⟨

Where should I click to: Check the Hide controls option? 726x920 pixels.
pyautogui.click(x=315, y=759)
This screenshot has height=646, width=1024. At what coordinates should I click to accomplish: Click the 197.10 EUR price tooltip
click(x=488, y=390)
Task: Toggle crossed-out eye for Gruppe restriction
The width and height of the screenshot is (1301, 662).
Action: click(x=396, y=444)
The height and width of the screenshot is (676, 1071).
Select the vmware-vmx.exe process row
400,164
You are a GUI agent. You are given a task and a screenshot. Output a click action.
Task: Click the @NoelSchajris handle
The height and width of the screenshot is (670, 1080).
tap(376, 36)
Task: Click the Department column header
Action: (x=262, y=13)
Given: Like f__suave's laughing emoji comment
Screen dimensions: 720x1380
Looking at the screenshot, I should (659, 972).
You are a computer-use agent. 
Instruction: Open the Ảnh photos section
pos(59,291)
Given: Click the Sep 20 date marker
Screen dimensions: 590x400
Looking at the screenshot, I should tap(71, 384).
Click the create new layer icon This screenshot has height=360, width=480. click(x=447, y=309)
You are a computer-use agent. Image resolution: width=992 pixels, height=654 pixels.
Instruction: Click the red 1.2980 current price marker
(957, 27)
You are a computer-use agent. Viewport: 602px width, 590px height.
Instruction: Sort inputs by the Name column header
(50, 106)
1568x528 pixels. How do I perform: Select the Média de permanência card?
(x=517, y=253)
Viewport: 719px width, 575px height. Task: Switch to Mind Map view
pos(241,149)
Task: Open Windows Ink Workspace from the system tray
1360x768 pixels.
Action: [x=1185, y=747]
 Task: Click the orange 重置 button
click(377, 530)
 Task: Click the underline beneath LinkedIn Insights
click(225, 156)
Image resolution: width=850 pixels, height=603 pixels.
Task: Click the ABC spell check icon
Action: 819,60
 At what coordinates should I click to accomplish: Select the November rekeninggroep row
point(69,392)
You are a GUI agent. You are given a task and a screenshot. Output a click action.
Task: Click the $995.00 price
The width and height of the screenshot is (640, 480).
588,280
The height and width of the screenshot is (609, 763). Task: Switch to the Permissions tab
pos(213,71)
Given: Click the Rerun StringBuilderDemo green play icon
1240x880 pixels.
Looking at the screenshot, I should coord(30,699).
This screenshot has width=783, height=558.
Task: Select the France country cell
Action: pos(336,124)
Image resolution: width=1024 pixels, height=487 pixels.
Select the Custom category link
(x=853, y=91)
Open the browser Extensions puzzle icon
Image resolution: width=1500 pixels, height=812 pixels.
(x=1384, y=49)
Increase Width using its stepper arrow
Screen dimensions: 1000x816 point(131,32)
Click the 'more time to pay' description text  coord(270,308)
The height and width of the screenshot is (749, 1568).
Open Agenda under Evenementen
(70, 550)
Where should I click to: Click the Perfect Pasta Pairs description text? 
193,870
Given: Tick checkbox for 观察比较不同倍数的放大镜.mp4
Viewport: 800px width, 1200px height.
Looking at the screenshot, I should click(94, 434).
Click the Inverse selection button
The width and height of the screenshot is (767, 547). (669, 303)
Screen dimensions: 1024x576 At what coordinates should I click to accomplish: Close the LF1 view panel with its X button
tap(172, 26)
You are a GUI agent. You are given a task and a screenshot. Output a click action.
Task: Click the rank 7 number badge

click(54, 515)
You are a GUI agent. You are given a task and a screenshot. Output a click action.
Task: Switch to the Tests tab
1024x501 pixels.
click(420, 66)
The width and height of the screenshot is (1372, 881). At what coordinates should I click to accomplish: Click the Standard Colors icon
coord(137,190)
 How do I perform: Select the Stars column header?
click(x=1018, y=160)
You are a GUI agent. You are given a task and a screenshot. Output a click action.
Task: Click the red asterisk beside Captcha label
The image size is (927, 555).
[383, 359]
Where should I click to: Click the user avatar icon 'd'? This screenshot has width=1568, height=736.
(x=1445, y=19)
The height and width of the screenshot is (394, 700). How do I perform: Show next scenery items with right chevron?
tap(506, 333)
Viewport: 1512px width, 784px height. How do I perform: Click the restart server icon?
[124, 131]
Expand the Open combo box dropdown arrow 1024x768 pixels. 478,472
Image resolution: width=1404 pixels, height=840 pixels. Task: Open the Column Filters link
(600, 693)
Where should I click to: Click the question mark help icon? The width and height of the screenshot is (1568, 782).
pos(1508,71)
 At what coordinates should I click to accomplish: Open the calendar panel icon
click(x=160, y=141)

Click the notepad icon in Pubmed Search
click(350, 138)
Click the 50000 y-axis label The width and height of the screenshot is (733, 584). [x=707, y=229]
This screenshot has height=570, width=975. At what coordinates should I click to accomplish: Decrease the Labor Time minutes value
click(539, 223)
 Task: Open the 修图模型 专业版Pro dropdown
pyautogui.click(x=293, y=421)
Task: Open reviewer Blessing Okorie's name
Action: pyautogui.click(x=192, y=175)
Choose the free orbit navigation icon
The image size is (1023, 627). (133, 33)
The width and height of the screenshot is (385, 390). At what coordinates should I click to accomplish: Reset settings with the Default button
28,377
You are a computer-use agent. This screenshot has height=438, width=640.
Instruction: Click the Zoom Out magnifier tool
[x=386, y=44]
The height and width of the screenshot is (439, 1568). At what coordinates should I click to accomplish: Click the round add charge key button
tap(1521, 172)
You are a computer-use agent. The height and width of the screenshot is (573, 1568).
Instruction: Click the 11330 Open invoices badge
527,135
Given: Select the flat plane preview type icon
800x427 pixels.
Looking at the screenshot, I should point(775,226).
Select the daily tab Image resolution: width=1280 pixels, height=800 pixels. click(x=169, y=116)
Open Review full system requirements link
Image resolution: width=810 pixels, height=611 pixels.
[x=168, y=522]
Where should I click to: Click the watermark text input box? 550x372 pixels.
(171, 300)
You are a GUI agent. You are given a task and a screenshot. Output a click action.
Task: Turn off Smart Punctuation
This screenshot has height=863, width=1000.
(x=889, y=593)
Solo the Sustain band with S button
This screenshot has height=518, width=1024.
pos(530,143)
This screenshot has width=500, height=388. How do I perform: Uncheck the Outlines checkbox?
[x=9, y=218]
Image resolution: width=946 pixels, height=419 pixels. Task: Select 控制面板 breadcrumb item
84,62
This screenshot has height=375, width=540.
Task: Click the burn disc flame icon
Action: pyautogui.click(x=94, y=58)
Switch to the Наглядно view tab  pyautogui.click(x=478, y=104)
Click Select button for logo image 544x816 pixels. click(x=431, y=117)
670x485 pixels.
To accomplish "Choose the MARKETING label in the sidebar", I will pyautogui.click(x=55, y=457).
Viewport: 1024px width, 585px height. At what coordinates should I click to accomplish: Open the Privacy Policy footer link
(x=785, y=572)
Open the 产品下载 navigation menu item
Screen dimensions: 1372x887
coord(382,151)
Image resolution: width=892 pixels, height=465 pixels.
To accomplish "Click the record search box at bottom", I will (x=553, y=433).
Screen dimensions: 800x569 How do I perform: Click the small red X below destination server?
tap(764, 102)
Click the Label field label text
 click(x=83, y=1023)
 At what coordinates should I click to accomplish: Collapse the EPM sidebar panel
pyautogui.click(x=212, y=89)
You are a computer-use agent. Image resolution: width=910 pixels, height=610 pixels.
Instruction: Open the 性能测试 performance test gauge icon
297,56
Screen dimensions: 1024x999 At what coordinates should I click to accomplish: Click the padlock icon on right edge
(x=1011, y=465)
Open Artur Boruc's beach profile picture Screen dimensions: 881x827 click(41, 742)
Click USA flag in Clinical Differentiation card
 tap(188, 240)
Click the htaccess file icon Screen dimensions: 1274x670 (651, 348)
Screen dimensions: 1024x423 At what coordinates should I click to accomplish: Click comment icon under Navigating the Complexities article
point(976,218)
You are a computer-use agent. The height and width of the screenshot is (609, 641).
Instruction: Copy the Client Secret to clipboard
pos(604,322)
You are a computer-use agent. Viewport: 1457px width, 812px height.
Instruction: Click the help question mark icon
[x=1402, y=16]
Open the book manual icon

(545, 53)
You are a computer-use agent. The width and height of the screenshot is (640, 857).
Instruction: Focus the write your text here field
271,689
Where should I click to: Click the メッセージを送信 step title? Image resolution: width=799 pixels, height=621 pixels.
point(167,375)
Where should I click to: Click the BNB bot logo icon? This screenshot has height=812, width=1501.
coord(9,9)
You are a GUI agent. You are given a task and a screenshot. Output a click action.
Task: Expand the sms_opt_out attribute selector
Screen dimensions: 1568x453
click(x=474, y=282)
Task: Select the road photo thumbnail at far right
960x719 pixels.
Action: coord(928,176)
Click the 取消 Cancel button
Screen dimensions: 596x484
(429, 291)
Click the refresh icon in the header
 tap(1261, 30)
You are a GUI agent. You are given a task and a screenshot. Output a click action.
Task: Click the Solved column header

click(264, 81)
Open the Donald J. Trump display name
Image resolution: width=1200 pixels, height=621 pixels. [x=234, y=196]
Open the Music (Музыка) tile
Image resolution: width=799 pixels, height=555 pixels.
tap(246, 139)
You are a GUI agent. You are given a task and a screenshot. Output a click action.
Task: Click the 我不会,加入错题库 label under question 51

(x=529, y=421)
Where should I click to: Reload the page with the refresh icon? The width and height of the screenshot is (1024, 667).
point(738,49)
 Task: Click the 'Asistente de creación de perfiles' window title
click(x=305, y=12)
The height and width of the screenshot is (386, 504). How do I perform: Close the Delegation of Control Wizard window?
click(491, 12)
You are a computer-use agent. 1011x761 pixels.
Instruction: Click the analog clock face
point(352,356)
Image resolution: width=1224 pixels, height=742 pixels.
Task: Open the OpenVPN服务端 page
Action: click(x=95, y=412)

⟩

* [PROBLEM TO WORK ON] Reply with the number of lines in the entries that hold the word "system", and add no other words.

* [ANSWER SECTION] 2